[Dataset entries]
***

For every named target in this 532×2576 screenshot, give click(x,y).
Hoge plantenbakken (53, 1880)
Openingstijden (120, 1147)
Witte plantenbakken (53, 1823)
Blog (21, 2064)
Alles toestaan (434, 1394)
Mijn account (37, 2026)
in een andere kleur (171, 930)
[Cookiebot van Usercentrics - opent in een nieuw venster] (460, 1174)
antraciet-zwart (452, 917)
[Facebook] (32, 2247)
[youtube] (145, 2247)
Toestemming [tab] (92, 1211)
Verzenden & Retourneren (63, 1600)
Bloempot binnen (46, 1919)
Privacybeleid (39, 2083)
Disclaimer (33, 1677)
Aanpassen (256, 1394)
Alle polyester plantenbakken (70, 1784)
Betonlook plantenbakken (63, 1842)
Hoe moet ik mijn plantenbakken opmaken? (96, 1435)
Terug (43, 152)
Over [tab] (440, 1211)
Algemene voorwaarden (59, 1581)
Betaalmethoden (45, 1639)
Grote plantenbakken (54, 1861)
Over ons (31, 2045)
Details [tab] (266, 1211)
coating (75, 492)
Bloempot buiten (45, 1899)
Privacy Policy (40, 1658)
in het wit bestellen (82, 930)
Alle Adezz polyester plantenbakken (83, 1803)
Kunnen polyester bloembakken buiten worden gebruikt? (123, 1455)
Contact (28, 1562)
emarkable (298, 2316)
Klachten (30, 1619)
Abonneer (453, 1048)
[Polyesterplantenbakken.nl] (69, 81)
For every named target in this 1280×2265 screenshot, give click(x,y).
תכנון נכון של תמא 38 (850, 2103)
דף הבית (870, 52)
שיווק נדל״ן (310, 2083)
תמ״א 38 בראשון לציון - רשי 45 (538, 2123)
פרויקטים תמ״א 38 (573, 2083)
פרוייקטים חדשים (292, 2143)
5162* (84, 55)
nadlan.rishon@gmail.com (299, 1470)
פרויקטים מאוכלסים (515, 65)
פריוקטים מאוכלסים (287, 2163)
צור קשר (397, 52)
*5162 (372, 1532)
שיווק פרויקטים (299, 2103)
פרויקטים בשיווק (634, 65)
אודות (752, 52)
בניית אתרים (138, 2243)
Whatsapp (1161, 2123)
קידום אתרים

***

[ACTIVITY]
Each record above, in full: retype it verbatim.

[YOUR SOLUTION]
For every named target in this 532×2576 screenshot, give click(x,y).
Hoge plantenbakken (53, 1880)
Openingstijden (120, 1147)
Witte plantenbakken (53, 1823)
Blog (21, 2064)
Alles toestaan (434, 1394)
Mijn account (37, 2026)
in een andere kleur (171, 930)
[Cookiebot van Usercentrics - opent in een nieuw venster] (460, 1174)
antraciet-zwart (452, 917)
[Facebook] (32, 2247)
[youtube] (145, 2247)
Toestemming [tab] (92, 1211)
Verzenden & Retourneren (63, 1600)
Bloempot binnen (46, 1919)
Privacybeleid (39, 2083)
Disclaimer (33, 1677)
Aanpassen (256, 1394)
Alle polyester plantenbakken (70, 1784)
Betonlook plantenbakken (63, 1842)
Hoe moet ik mijn plantenbakken opmaken? (96, 1435)
Terug (43, 152)
Over [tab] (440, 1211)
Algemene voorwaarden (59, 1581)
Betaalmethoden (45, 1639)
Grote plantenbakken (54, 1861)
Over ons (31, 2045)
Details [tab] (266, 1211)
coating (75, 492)
Bloempot buiten (45, 1899)
Privacy Policy (40, 1658)
in het wit bestellen (82, 930)
Alle Adezz polyester plantenbakken (83, 1803)
Kunnen polyester bloembakken buiten worden gebruikt? (123, 1455)
Contact (28, 1562)
emarkable (298, 2316)
Klachten (30, 1619)
Abonneer (453, 1048)
[Polyesterplantenbakken.nl] (69, 81)
For every named target in this 1280×2265 screenshot, give click(x,y).
תכנון נכון של תמא 38 (850, 2103)
דף הבית (870, 52)
שיווק נדל״ן (310, 2083)
תמ״א 38 בראשון לציון - רשי 45 (538, 2123)
פרויקטים תמ״א 38 (573, 2083)
פרוייקטים חדשים (292, 2143)
5162* (84, 55)
nadlan.rishon@gmail.com (299, 1470)
פרויקטים מאוכלסים (515, 65)
פריוקטים מאוכלסים (287, 2163)
צור קשר (397, 52)
*5162 (372, 1532)
שיווק פרויקטים (299, 2103)
פרויקטים בשיווק (634, 65)
אודות (752, 52)
בניית אתרים (138, 2243)
Whatsapp (1161, 2123)
קידום אתרים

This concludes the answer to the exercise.